All this crossed my mind when I recognized Senator Jennings from Fats Chubb’s caricatures in The Hornet. He marched across the room toward us, a round-faced man with a cropped reddish-graying beard and a sweat-gleaming bald head. He was preceded by a belly so large he appeared to be carrying a bass drum under his vest. Trotting anxiously behind him, in a frock coat, was a hotel functionary.
Jennings had a booming senatorial voice and he halted ten feet away from our table to shout, “You are a liar and a calumniator, Bierce!”
I rose with my napkin in my hand, but Bierce remained seated behind his plate of oysters and eggs, his napkin tucked into his collar and a nettled frown on his face.
“You are a Goddamned liar and calumniator!” Jennings boomed.
Bierce said calmly, “And you, sir, are a footboy of rogues, a menial of thieves, a lackey and lickspittle, a knave, a blackguard, a sneak, a coward. And a murderer!”
“Now, Senator,” the hotelman said. “Now, Mr. Bierce.”
“Damned liar!” the Senator shouted.
Bierce shoveled in eggs and chewed. He said to the hotelman, “This murderer’s adiposity is casting a shadow on my eggs that I fear will turn them rancid. Will you remove him?”
“Oh, Mr. Bierce,” the hotelman said.
Senator Jennings produced a derringer from his pocket and leveled it at Bierce.
“Oh, Senator Jennings,” the hotelman said. “Please, not in here, sir.”
I took Bierce’s revolver from my pocket, where its presence had asserted itself.
Bierce pushed his plate aside as though it had indeed been fouled. “You have produced a firearm. Senator Jennings. Is that the argument with which you presume to assert your innocence?”

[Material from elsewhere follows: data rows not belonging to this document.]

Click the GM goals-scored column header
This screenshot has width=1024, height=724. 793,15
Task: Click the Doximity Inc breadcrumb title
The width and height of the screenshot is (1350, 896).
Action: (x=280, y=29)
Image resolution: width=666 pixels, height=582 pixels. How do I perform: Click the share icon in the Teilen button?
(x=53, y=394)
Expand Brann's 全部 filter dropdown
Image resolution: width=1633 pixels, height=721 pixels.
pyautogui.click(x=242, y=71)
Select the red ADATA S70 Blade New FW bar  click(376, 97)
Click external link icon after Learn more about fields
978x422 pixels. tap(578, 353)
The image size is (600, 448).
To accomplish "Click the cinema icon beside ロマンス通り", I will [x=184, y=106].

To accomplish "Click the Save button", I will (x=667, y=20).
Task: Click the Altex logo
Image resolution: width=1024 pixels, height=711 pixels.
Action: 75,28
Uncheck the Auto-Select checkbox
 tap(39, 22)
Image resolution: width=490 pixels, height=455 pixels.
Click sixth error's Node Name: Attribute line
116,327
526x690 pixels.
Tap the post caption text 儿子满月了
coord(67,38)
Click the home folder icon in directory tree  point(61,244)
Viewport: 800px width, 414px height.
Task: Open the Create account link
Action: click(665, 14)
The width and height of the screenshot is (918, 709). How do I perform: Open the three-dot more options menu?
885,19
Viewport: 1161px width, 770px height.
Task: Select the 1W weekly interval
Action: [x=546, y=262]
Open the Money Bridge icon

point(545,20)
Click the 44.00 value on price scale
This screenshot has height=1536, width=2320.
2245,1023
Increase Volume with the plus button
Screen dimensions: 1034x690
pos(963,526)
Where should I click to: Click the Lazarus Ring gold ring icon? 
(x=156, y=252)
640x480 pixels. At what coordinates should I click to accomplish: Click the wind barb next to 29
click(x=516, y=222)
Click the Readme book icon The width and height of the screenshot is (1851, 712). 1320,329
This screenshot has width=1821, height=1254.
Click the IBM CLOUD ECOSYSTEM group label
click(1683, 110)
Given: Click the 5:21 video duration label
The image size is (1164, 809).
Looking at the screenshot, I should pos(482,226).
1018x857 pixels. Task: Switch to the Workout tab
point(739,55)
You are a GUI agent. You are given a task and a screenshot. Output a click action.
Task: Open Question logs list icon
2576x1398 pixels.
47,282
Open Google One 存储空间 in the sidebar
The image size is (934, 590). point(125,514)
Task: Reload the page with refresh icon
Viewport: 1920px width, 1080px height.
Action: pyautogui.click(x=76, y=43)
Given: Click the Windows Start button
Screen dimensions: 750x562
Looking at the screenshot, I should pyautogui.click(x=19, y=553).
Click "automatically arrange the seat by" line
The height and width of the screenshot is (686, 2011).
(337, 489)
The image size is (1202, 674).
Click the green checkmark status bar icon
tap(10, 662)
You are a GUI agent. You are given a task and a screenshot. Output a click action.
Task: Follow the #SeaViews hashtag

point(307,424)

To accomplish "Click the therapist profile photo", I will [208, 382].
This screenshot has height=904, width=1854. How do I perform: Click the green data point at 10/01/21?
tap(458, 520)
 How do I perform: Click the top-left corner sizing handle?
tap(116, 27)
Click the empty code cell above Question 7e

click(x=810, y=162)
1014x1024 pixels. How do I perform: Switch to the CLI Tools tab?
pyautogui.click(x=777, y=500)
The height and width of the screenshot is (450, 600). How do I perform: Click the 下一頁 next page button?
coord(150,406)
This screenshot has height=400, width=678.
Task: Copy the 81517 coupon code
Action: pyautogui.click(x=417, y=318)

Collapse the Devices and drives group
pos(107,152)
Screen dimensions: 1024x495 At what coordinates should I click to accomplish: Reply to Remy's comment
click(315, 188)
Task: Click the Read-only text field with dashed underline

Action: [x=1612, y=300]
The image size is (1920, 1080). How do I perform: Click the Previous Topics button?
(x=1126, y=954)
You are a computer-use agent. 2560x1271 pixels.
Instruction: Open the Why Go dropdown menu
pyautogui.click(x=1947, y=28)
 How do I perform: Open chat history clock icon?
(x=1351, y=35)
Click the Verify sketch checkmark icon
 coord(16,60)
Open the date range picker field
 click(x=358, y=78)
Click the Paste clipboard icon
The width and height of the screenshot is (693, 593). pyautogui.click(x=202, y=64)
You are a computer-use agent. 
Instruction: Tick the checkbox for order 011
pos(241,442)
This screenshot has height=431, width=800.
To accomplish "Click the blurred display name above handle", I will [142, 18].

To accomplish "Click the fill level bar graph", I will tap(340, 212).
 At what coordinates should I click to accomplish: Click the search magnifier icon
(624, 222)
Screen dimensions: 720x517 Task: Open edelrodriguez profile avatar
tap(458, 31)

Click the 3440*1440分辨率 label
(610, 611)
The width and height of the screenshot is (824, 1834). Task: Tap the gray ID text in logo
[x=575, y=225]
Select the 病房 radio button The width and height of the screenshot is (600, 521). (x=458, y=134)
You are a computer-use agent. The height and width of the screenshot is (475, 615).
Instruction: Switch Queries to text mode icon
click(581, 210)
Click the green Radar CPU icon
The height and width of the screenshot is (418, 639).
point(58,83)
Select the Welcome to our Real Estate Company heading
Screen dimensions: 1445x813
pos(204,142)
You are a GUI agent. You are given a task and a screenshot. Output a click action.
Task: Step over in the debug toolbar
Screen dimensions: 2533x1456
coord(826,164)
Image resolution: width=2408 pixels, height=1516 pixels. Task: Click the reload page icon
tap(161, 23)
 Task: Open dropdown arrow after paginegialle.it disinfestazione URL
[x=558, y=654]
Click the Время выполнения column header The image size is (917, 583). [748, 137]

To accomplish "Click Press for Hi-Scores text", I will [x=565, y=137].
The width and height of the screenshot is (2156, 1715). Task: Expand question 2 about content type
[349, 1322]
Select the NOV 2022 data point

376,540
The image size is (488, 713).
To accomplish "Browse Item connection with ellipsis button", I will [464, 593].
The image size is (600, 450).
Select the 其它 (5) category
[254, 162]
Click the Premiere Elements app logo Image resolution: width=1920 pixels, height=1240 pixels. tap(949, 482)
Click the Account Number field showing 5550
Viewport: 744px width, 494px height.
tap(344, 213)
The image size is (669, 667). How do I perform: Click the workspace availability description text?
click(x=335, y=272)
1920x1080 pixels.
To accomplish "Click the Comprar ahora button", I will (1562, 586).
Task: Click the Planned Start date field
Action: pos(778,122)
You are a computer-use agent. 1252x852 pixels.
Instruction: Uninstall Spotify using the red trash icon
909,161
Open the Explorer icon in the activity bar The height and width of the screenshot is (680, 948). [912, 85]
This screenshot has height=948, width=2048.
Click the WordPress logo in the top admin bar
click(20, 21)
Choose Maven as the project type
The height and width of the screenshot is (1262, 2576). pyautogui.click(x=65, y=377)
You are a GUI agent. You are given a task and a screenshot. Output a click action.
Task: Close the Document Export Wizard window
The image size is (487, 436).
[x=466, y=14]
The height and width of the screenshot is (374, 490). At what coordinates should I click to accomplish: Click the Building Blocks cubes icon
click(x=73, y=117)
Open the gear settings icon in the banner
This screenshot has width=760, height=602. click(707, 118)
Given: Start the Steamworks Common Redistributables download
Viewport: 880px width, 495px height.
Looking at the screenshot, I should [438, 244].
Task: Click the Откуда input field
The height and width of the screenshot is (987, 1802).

I made sure that Senator Jennings saw the revolver pointed at his big belly. “Are you aware of the Concealed Weapon Ordinance, sir?” I said.
His hot eyes fixed on mine. “And who are you, my man?”
“My name is Redmond.”
“You are Clete Redmond’s son, who has written a scurrilous piece about me.”
“Yes, sir.” I did not see any reason to tell him that I had been intimidated by Klosters. Perhaps he already knew of it.
The hotelman interposed himself between Jennings and Bierce. He pushed Jennings’s hand holding the pistol down, muttering soothing exclamations. I returned Bierce’s revolver to my pocket.
“Bierce, I have the means to make your life miserable, and short,” Jennings said calmly. “And I intend to use them.”
He lumbered off. Bierce motioned to the waiter to remove his plate as I seated myself again.
“We will send these away as they are quite cold,” Bierce said. He rose to stride to the sideboard and load another plate with eggs and oysters from the gleaming steamer there.
I had a sense of layers of menace laid over us like blankets on a bed.
“Apparently he is not yet aware of your capitulation to Klosters,” Bierce said.
When we had left the Palace after our repast, he said grimly, “I would give the devil his dues if he would provide me with the evidence I need to bring that podgy homicide to the bench of justice.”